This week Tidy Tuesday has bring some data from the last Animal Crossing game.

library(tidyverse)
knitr::opts_chunk$set(echo = TRUE, fig.align="center")
knitr::opts_chunk$set(fig.width=12, fig.height=8) 


critic <- readr::read_tsv('https://raw.githubusercontent.com/rfordatascience/tidytuesday/master/data/2020/2020-05-05/critic.tsv')
user_reviews <- readr::read_tsv('https://raw.githubusercontent.com/rfordatascience/tidytuesday/master/data/2020/2020-05-05/user_reviews.tsv')
items <- readr::read_csv('https://raw.githubusercontent.com/rfordatascience/tidytuesday/master/data/2020/2020-05-05/items.csv')

First of all I’m going to check the critics data.

critic %>%
  ggplot(aes(x = grade)) + geom_histogram(bins = 15)

critic %>%
  filter(str_length(text) == max(str_length(text))) %>%
  pull(text)
## [1] "Animal Crossing: New Horizons takes Animal Crossing and not only drags it back onto home consoles, but improves upon every single facet imaginable. There's more to do, more to see, more to change, more to mould, and more to love; fans and first-time players are going to find themselves losing hours at a time gathering materials, creating new furniture, and making their island undeniably theirs. Every moment is unashamedly blissful, with excellently-written characters that truly feel alive and an island paradise that gives infinitely back more than you put in. Back when Animal Crossing: New Leaf hit the shelves all those years ago and created a whole new generation of fans, many people were wondering how Nintendo could possibly top it, but here we have our answer. This is a masterpiece that has been well worth waiting for."
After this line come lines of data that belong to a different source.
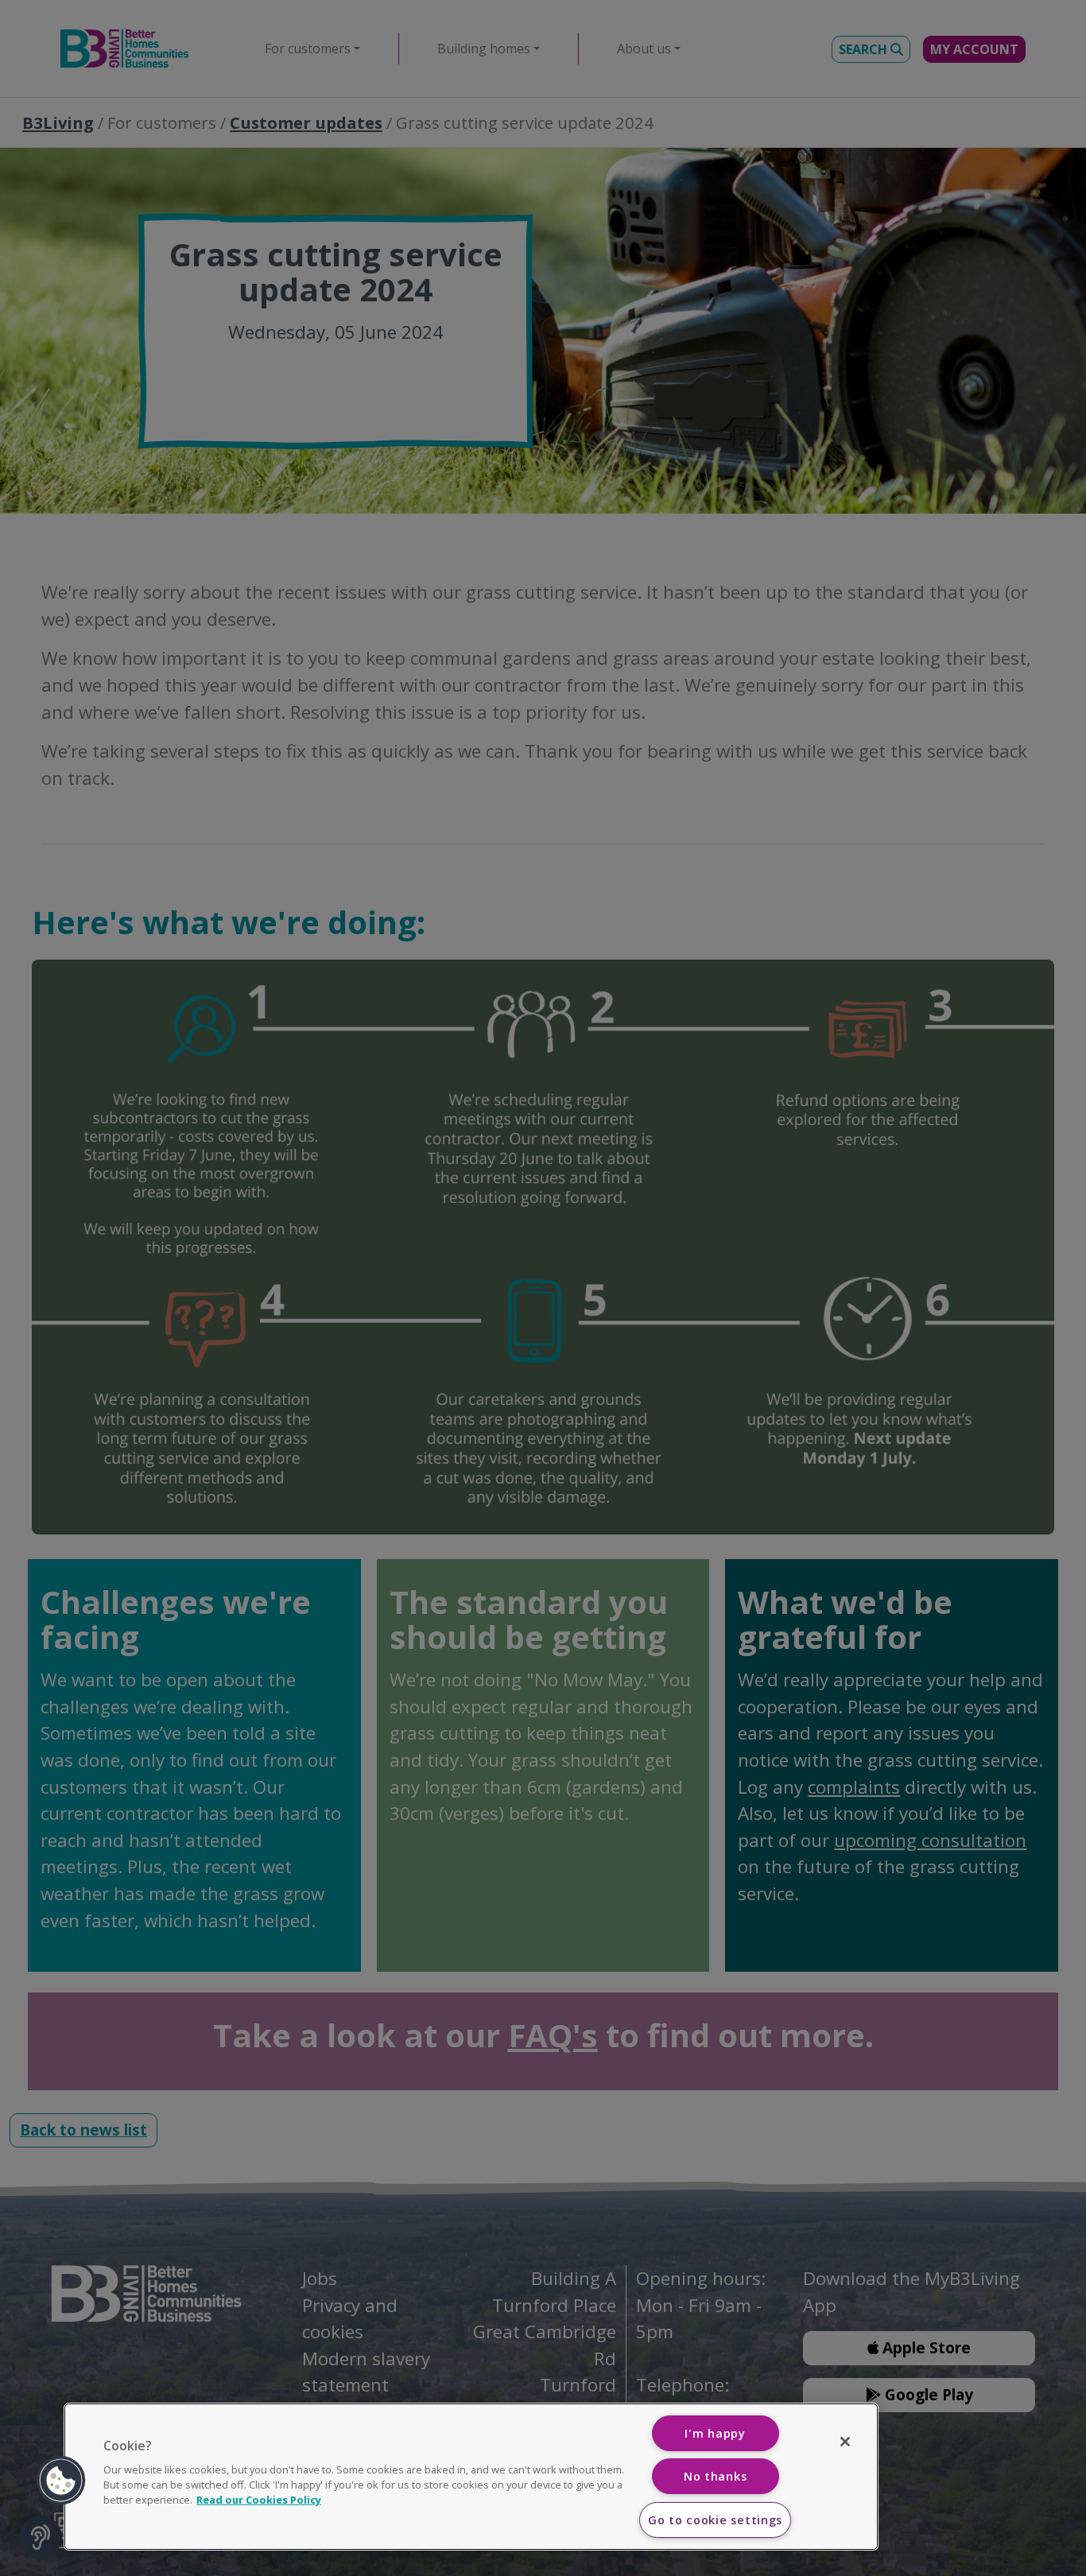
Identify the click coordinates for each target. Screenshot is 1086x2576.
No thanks (715, 2476)
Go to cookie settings (715, 2520)
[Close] (845, 2441)
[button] (61, 2480)
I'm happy (715, 2433)
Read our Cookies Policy (258, 2500)
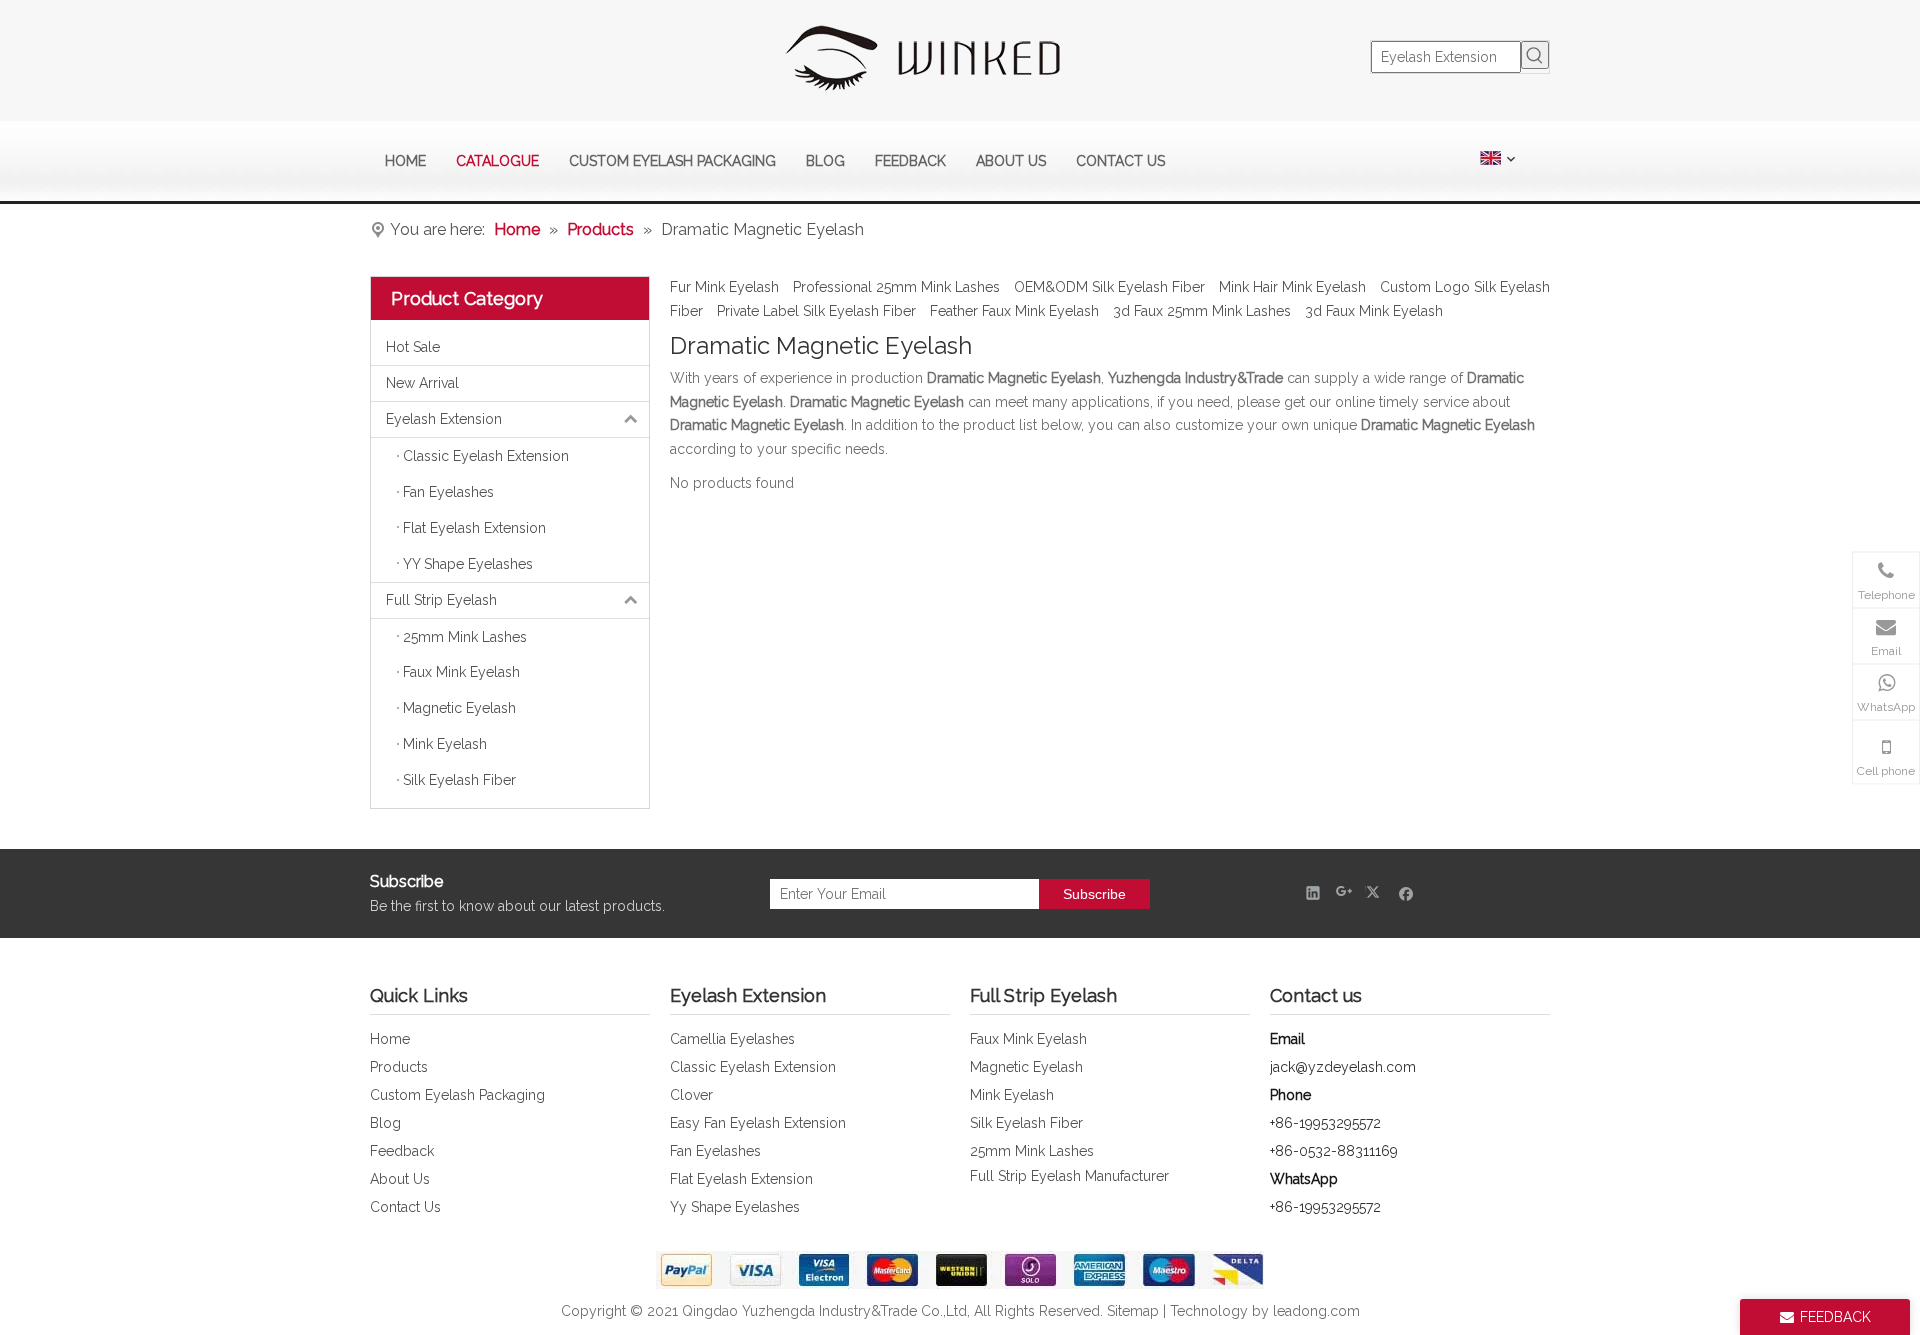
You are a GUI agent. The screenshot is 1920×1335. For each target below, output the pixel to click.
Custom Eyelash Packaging (457, 1095)
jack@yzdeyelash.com (1343, 1067)
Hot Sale (413, 347)
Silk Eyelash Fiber (1026, 1123)
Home (390, 1039)
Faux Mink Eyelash (1028, 1039)
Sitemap (1133, 1311)
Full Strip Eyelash (441, 600)
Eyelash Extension (444, 419)
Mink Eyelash (1012, 1095)
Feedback (402, 1151)
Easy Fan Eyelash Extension (758, 1123)
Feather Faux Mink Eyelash (1014, 311)
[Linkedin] (1313, 892)
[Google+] (1344, 892)
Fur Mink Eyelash (724, 287)
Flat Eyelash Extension (741, 1179)
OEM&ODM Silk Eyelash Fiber (1109, 287)
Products (399, 1067)
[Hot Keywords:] (1535, 55)
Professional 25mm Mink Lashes (896, 287)
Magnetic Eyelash (1026, 1067)
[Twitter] (1375, 892)
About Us (400, 1179)
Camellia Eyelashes (732, 1039)
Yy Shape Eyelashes (735, 1207)
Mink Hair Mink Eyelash (1292, 287)
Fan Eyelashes (715, 1151)
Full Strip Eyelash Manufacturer (1069, 1176)
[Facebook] (1406, 892)
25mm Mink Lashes (1032, 1151)
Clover (691, 1095)
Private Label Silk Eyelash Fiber (816, 311)
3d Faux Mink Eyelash (1374, 311)
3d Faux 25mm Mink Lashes (1202, 311)
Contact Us (405, 1207)
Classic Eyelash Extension (753, 1067)
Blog (385, 1123)
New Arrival (422, 383)
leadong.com (1316, 1311)
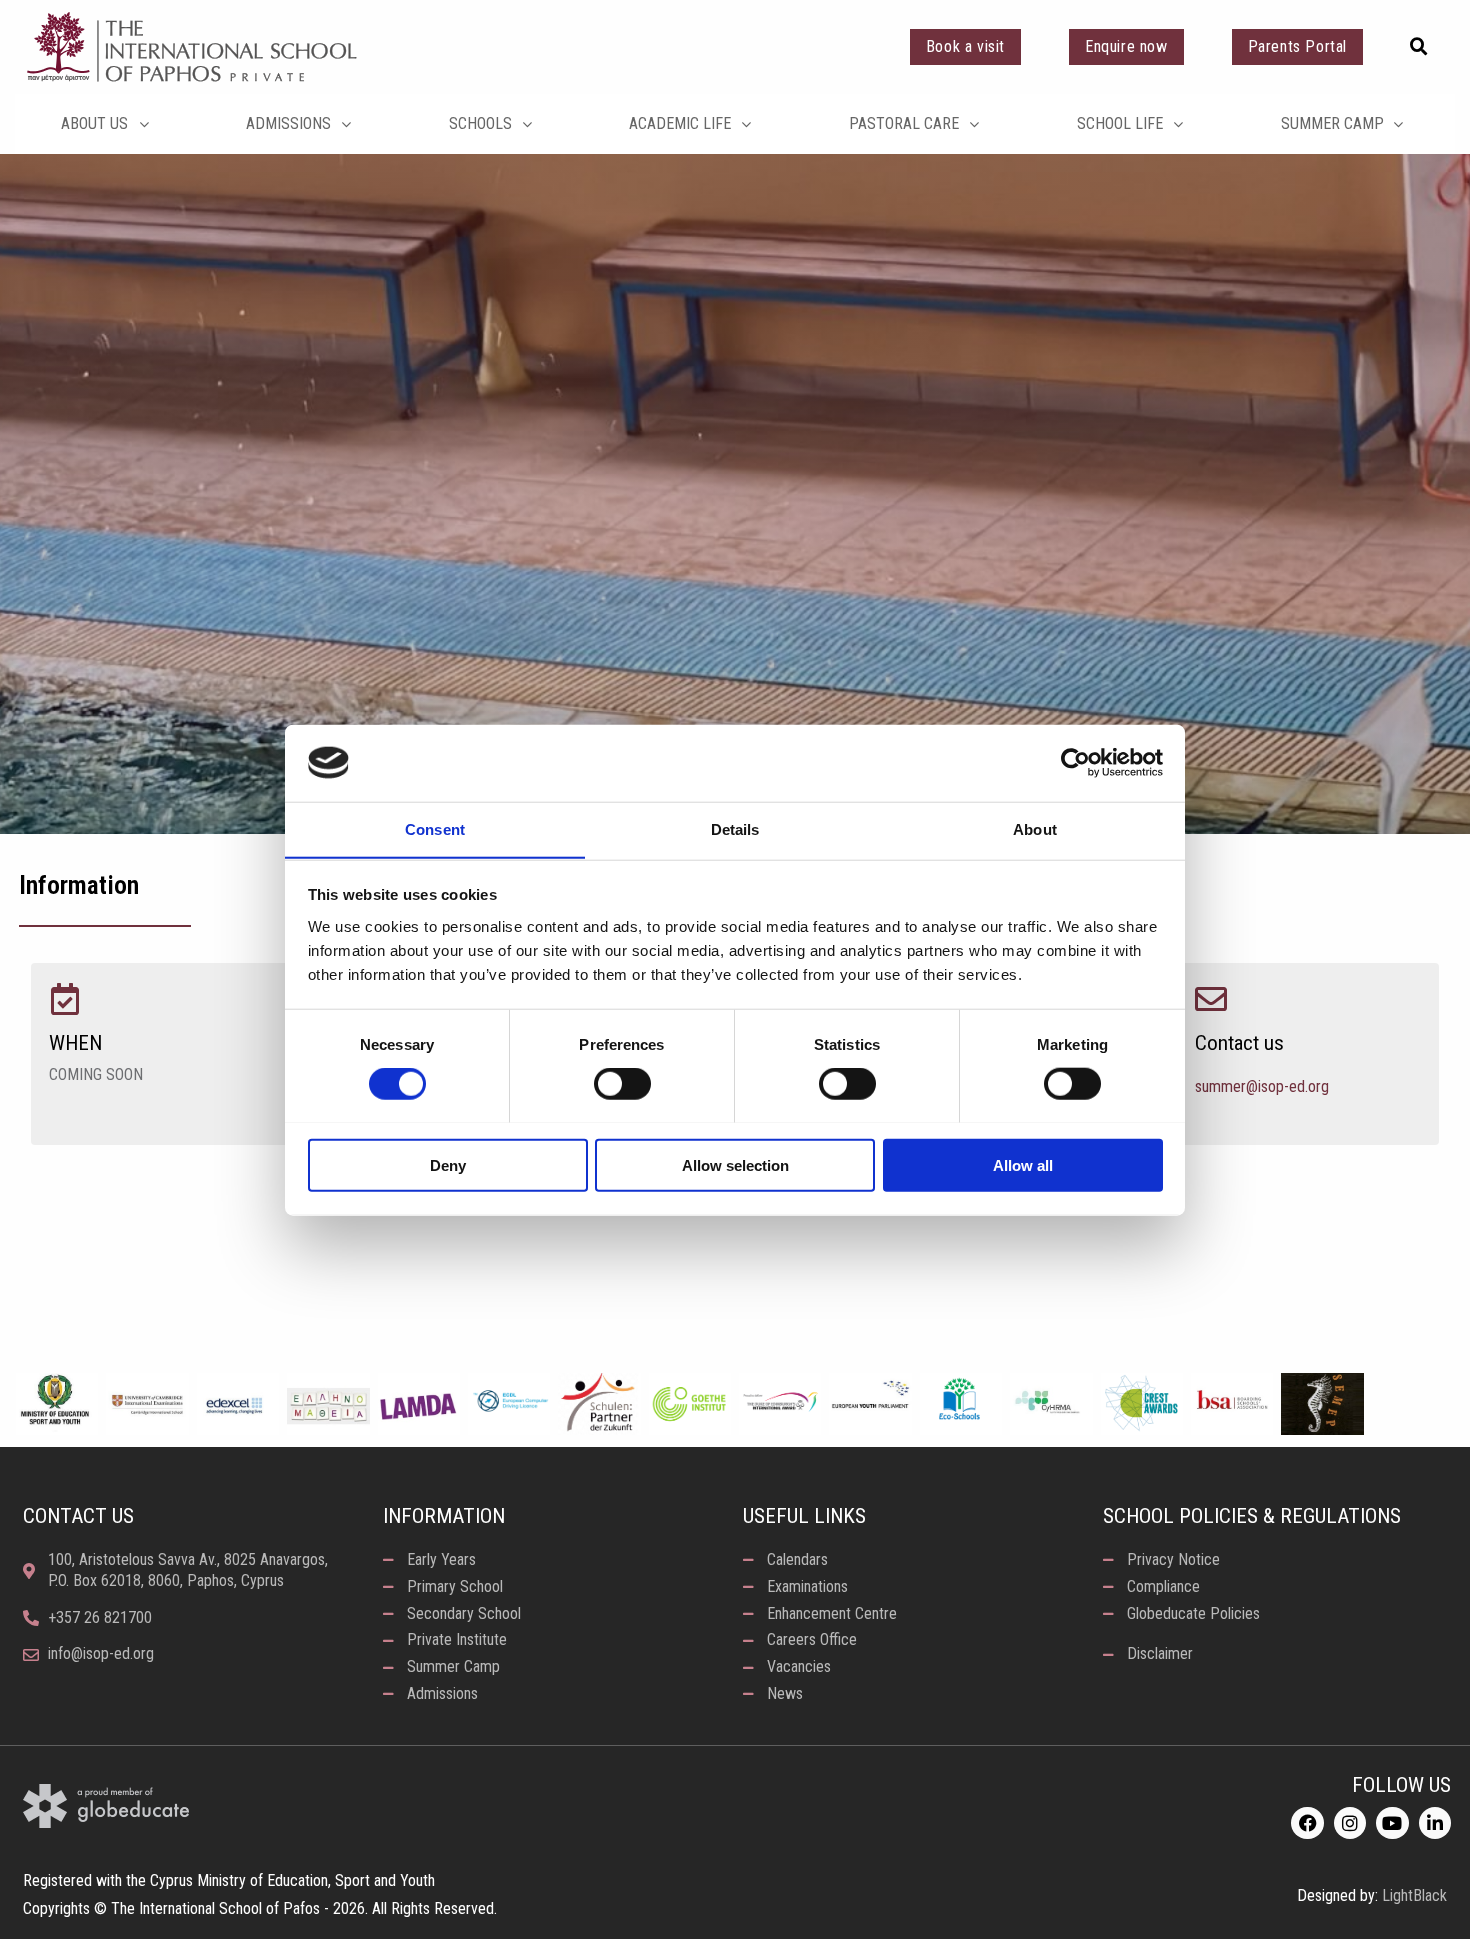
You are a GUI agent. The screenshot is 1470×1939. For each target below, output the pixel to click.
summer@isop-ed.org (1262, 1086)
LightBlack (1414, 1895)
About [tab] (1035, 828)
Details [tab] (735, 828)
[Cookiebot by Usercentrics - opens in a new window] (1075, 763)
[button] (1419, 47)
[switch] (622, 1083)
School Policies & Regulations (1252, 1516)
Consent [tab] (435, 828)
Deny (448, 1164)
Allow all (1023, 1164)
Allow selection (735, 1164)
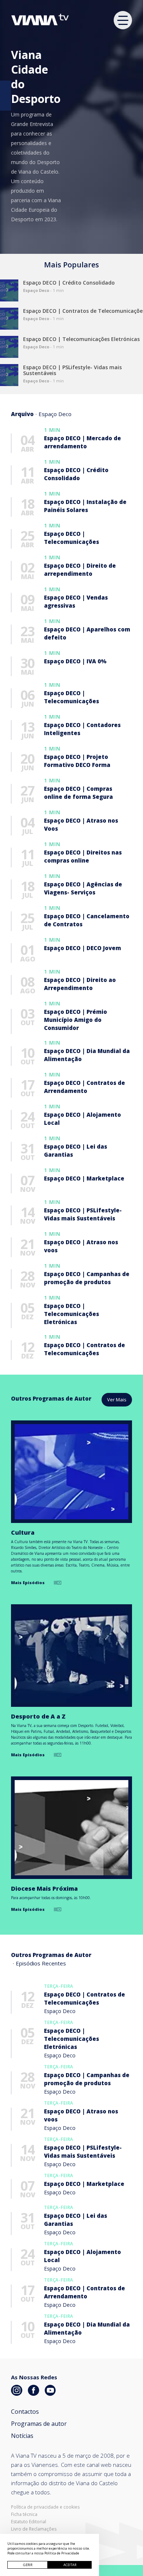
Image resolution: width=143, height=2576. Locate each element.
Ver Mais (116, 1399)
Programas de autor (39, 2424)
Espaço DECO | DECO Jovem (82, 948)
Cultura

Critic consists basically in a website name, a grade, a text review and a date. The grades are around 90 (0-100). The text column gives us a brief resum of the author’s opinon about the game. It seems like a good opportinuty to use tidytext, don’t agree? So let’s do some sentiment analysis with the afinn sentiment dataset.

library(tidytext)
critic_tokens <- critic %>%
  mutate(id = row_number()) %>%
  unnest_tokens(word, text)

critic_w_sentiments <- critic_tokens %>%
  filter(!word %in% stop_words$word) %>%
  inner_join(get_sentiments("afinn")) %>%
  group_by(publication) %>%
  summarize(total_sentiment = sum(value)) %>%
  inner_join(critic) %>%
  mutate(publication = as_factor(publication),
         publication = fct_reorder(publication, total_sentiment))


critic_w_sentiments %>%
  arrange(desc(total_sentiment)) %>%
  slice(c(head(row_number(), 10), tail(row_number(), 10))) %>%
  ggplot(aes(x = publication, y = total_sentiment, fill = grade)) + 
  geom_col() + 
  coord_flip() + scale_fill_viridis_c(option = "inferno") + theme_light()

I like this plot. It shows us 20 reviews, the top 10 with highest total_sentiment and the bottom 10. Also it shows the grade, that is, the score given to the game. As we can see the reviews are positive, with a minimum at about 70. There is somehow a publication where the total_sentiment is negative. Let’s check them out.

critic_w_sentiments %>%
  arrange(desc(total_sentiment)) %>%
  slice(tail(row_number(), 2))
## # A tibble: 2 x 5
##   publication total_sentiment grade text                              date      
##   <fct>                 <dbl> <dbl> <chr>                             <date>    
## 1 Forbes                   -2   100 Know that if you’re overwhelmed ~ 2020-03-16
## 2 Gaming Age               -2   100 Being able to play the game with~ 2020-04-02
critic_w_sentiments %>%
  arrange(desc(total_sentiment)) %>%
  slice(tail(row_number(), 2)) %>%
  head(2) %>%
  pull(text)
## [1] "Know that if you’re overwhelmed with the world, stuck inside, or adrift in a life that you know will look totally different next week — get Animal Crossing."                                                                                                                                                                                                                                                                                                                             
## [2] "Being able to play the game with family in the same household may require a bit much (multiple Switch consoles and copies of the game) but when you get it all up and running, it is a great way to spend your time stuck at home. I’ve spent hours with the game every day since launch, and have yet to come close to being exhausted with it, and seemingly never run out of things to do. So, if for some reason you have yet to pick this one up, I’d definitely recommend doing so."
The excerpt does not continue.